Collected data entries:
»»

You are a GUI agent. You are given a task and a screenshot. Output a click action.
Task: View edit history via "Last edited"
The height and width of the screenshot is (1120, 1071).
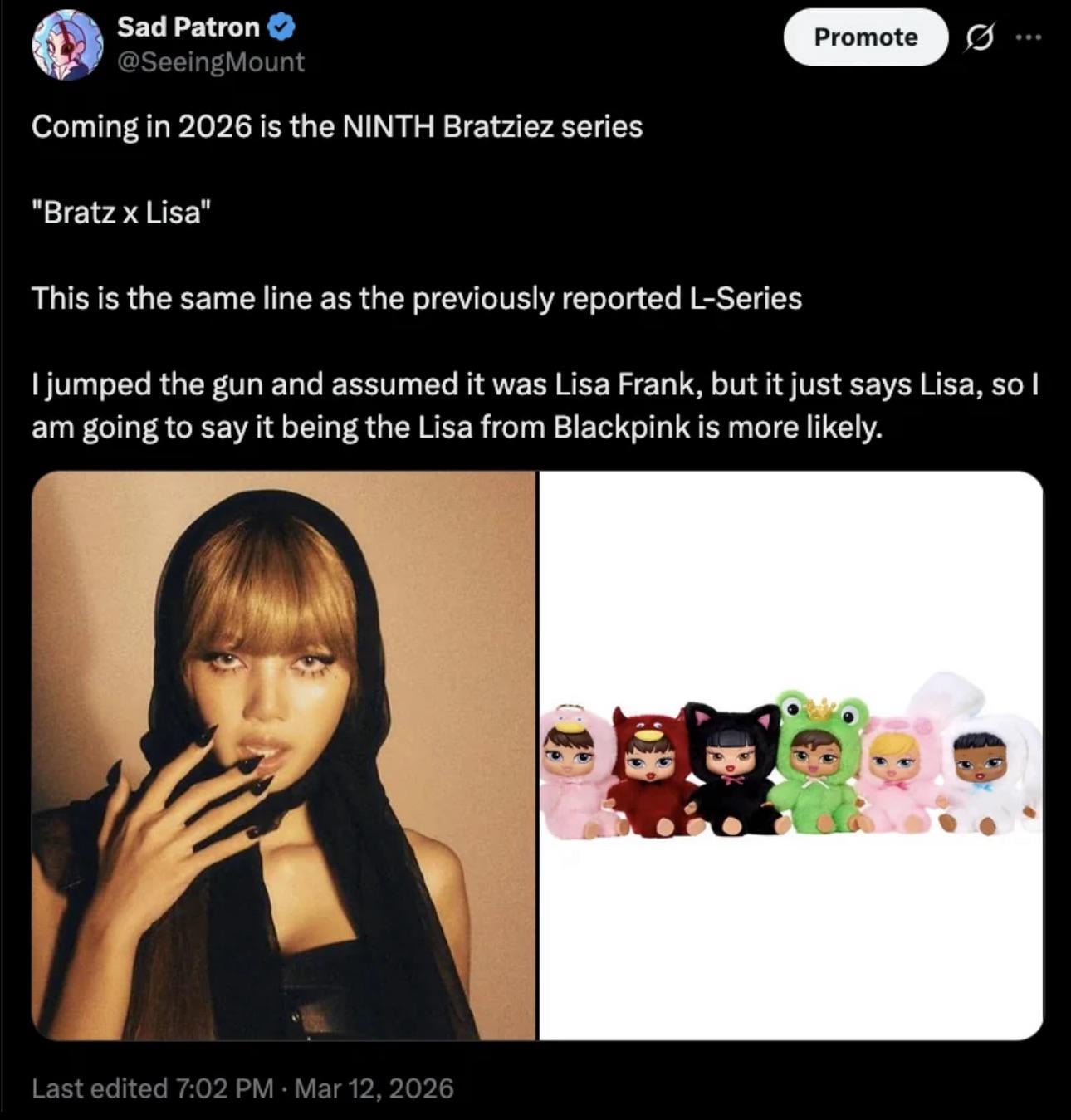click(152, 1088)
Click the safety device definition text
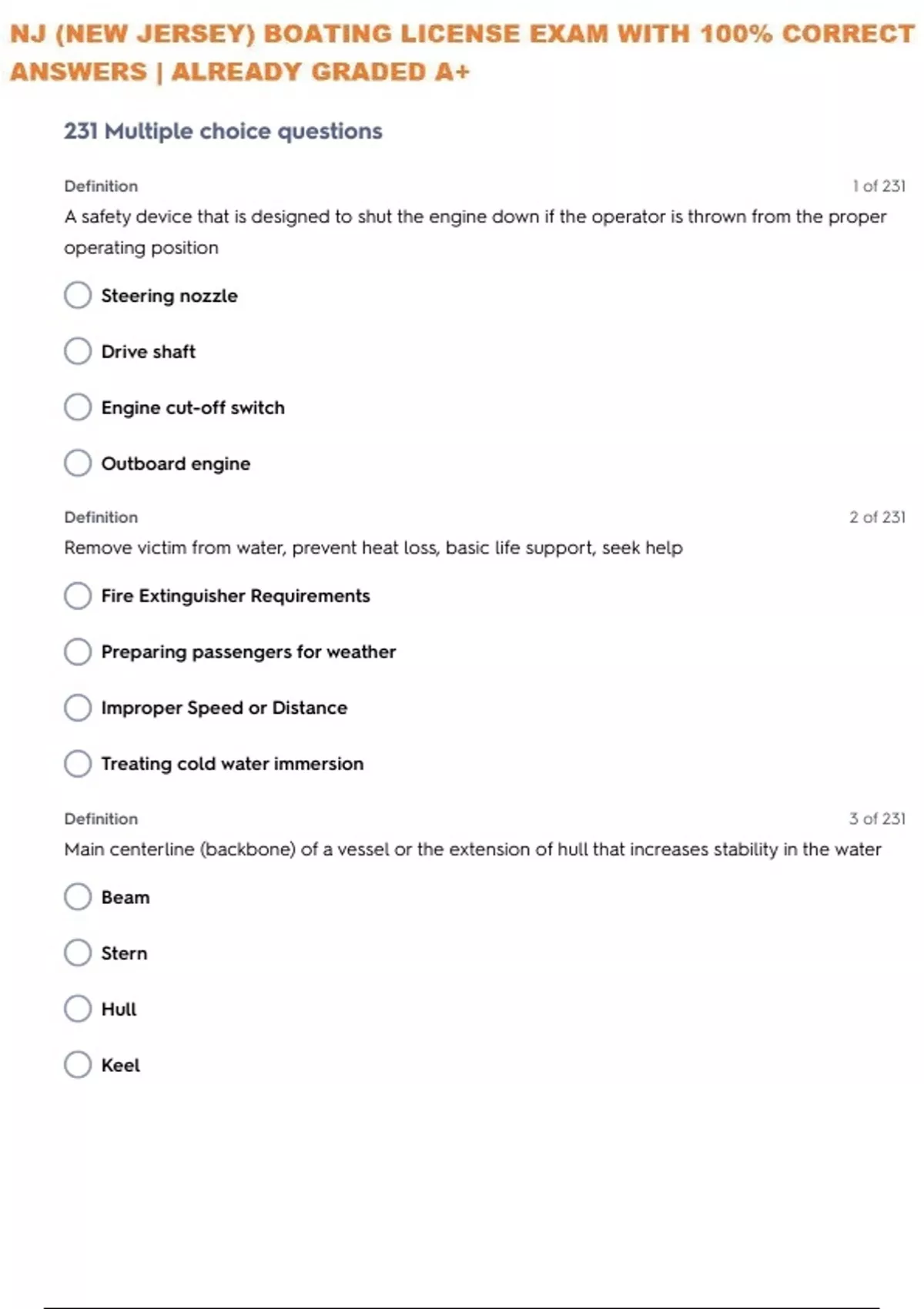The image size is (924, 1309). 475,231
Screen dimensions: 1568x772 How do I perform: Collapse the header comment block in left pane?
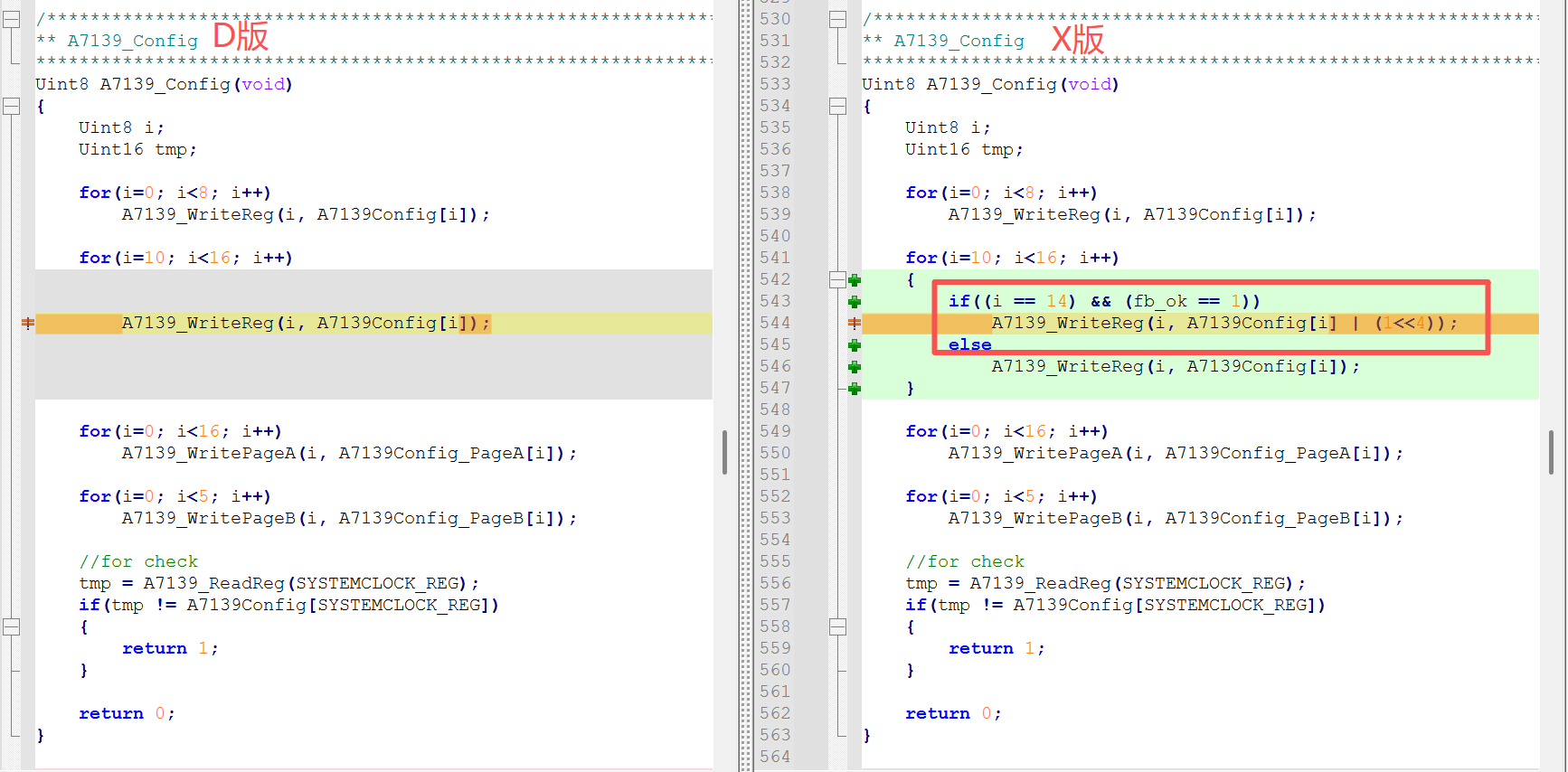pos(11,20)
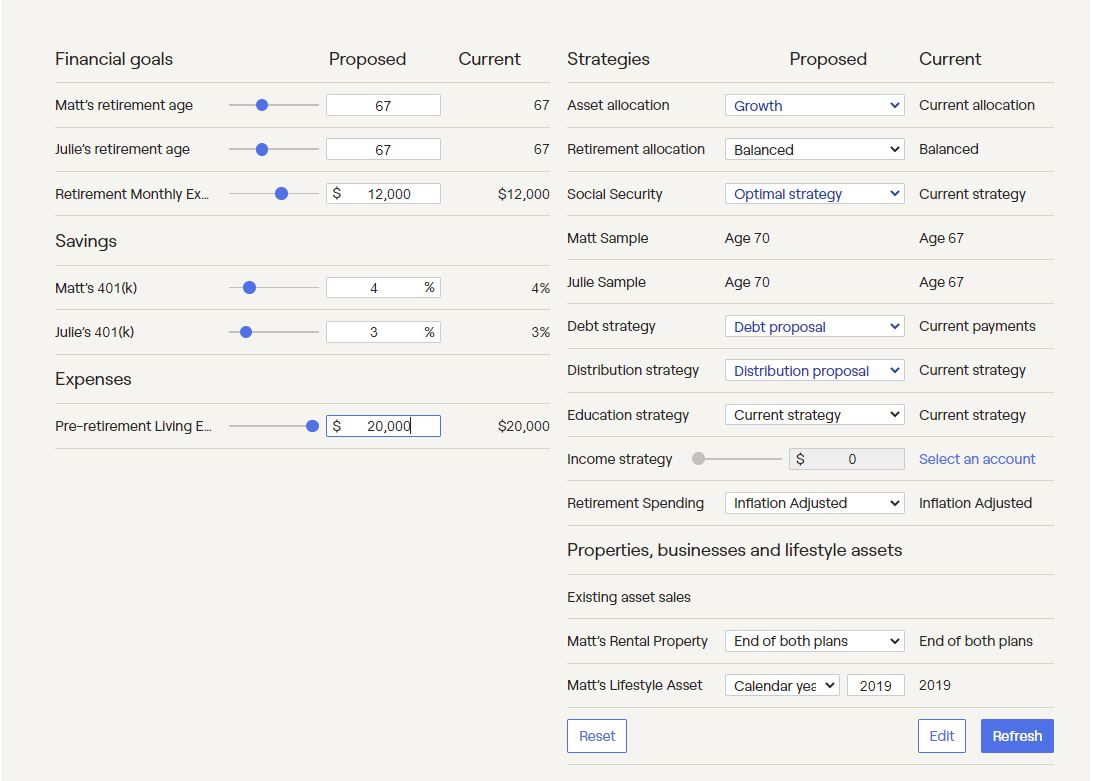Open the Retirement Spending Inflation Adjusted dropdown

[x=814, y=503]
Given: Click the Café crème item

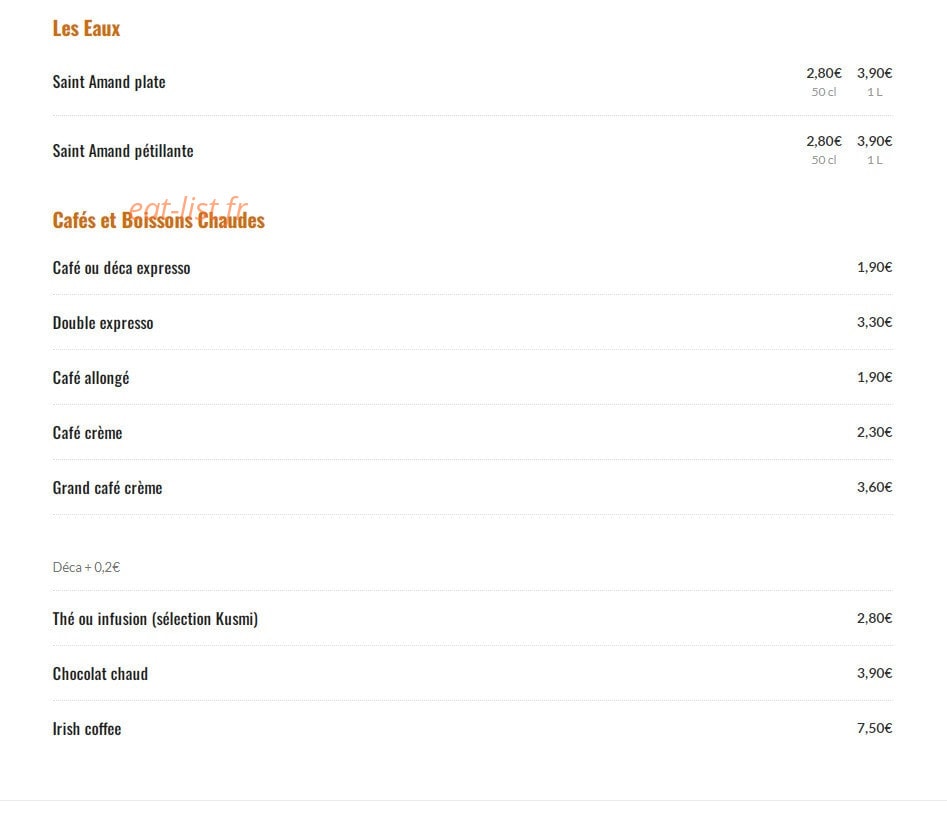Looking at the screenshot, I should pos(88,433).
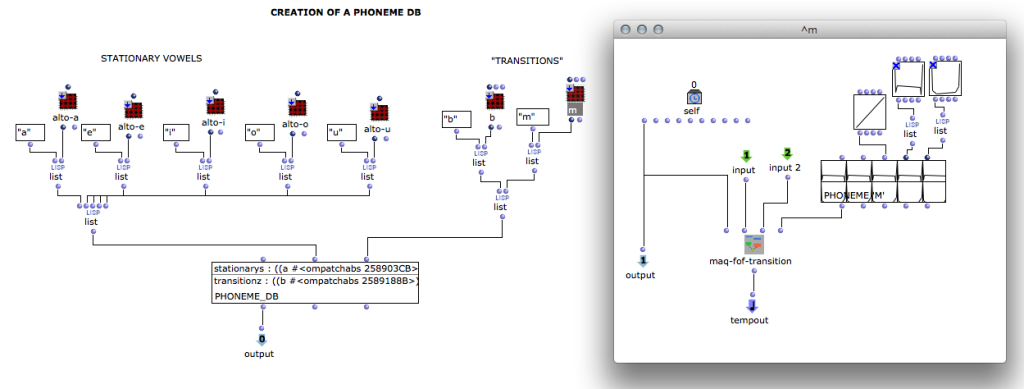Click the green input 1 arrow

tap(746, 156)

««

TASK PROMPT
For this exercise, transcribe the entries verbatim and skip all pictures.

EXERCISE RESPONSE
You are a GUI agent. You are given a task and a screenshot. Output a click action.
Task: View edit history via "Last edited"
The height and width of the screenshot is (1120, 1071).
click(152, 1088)
Click the safety device definition text
The image size is (924, 1309). 475,231
Screen dimensions: 1568x772 How do I perform: Collapse the header comment block in left pane?
pos(11,20)
Open the Retirement Spending Inflation Adjusted dropdown

[x=814, y=503]
Given: Click the Café crème item

Looking at the screenshot, I should pos(88,433).
Click the green input 1 arrow

tap(746, 156)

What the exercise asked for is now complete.